Re: Concurrent INSERT statements with RETURNING clause resetting SERIAL sequence - Mailing list pgsql-general

From Francisco Olarte
Subject Re: Concurrent INSERT statements with RETURNING clause resetting SERIAL sequence
Date
Msg-id CA+bJJbwztA5p8zpyAu2O2ny8Sc2dwOp=j3Y-jfWvgErcTGQ_PQ@mail.gmail.com
Whole thread Raw
In response to Re: Concurrent INSERT statements with RETURNING clause resetting SERIAL sequence  (Sebastien Flaesch <sebastien.flaesch@4js.com>)
Responses Re: Concurrent INSERT statements with RETURNING clause resetting SERIAL sequence  (Gavan Schneider <list.pg.gavan@pendari.org>)
List pgsql-general
On Tue, 19 Jul 2022 at 18:50, Sebastien Flaesch
<sebastien.flaesch@4js.com> wrote:
>> If that's the behavior you want, you can build it out of standard SQL facilities (e.g. update a one-row table).
> Can you elaborate please?
> Do you mean the code should use an UPDATE on a one-row table to acquire a lock?

That's the usual SQL way. You can, using the appropiate isolation
level, select the max() from the table using the IDs  ( but this will
probably lock it whole ), you can use a one-row table with a current
int column as a sequence, and set current=current+1, but this will
lock everyone inserting ( and need an extra table ). You can use a
name-current unique sequences table and update that ( it saves tables
but it can worsen locking, as many engines locks whole pages ). The
consecutive gapless sequence problem surfaces a lot, but there is no
good way to solve it without locking, as once you get the value
everybody else needing it has to wait until you decide whether to
commit on rollback.

Sequences are for when you need autogenerated keys. They use
consecutive integer blocks nearly everywhere because they are easy to
code, play well with btree indexes, correlate well with insertion
times, but they give up the "no hole" approach to improve performance.
They even can return values unordered in different sessions (
sequences acquire, and burn,  blocks in a locking way, when you need
high concurrency you make them return big blocks, but them values from
different sessions can be delivered out of order ).
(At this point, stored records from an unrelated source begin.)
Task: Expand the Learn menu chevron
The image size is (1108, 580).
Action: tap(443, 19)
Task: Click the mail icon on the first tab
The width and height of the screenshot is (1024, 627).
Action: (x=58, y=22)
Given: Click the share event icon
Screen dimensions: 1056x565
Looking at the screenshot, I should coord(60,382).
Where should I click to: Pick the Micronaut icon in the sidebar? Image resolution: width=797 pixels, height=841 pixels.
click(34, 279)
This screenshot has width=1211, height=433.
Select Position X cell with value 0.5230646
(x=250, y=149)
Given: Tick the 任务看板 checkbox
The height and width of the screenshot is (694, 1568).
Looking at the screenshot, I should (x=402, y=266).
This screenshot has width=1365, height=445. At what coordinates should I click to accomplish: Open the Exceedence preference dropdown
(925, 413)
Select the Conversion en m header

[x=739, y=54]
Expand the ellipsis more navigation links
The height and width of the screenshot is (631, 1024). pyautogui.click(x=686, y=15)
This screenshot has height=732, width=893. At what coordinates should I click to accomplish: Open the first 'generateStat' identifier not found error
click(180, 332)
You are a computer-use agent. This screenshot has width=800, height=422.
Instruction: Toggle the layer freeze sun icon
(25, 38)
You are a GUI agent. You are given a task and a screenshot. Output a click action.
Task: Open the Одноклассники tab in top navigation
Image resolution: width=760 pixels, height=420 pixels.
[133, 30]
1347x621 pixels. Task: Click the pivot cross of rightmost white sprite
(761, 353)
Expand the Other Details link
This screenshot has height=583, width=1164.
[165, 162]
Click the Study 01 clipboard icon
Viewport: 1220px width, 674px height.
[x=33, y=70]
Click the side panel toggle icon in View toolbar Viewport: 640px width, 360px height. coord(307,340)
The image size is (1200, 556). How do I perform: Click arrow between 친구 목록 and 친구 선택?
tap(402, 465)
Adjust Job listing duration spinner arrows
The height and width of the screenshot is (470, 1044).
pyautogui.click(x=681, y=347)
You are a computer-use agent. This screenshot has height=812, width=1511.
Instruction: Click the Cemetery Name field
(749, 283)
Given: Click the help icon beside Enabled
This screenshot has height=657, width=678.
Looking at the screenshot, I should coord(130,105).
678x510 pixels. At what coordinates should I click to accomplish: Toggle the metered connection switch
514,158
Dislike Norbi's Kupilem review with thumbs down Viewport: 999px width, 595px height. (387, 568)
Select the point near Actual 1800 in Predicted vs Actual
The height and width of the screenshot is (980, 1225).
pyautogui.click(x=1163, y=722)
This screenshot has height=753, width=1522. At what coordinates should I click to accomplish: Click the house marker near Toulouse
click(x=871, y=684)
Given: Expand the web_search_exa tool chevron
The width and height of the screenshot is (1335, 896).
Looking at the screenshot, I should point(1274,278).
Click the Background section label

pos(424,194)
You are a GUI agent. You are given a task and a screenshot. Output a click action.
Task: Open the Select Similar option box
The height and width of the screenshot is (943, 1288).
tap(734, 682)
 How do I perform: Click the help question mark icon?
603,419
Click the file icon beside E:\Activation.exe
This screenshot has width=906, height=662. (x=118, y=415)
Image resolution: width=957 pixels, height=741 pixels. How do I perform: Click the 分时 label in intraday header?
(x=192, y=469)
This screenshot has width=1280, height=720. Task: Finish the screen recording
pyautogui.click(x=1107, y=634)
If you need correlative numbers, byte the bullet and code it, trying
to do it with sequences will probably end with an approach which will
fail in some corner cases and be slower than just coding it with a
single row table ( just remember to check it, so you do not have the
fun which ensues in oracle when someone puts two rows in dual in the
old days ). All the queries you have posted are probably more complex
than a couple procedures to update and read a table, even using eval
to simulate named sequences if you want ( just remember to always
pre-increment before reading, there is a reason everybody does it that
way ).

As a remark, in Spain bill numbers need to be gapless increasing. I
have done it with a sequence ( with cache 1, so I doubt it is much
more performant than a single row table, as it has a backing element
which needs to be saved ), and just used another process which swept
the values and filled the gap a posteriori ( there is a way to fill a
gap, has it legal uses, you can use it for that as long as you do not
have too many, basically insert cancelled bills in the gaps ). I
probably would do it with the one-row table now for simplicity, I
doubt I gained enough performance to justify the 20-something perl
lines plus the crontab entry to use sequences. As beard turns grey I
apreciate more the simpler ways to do things.

Francisco Olarte.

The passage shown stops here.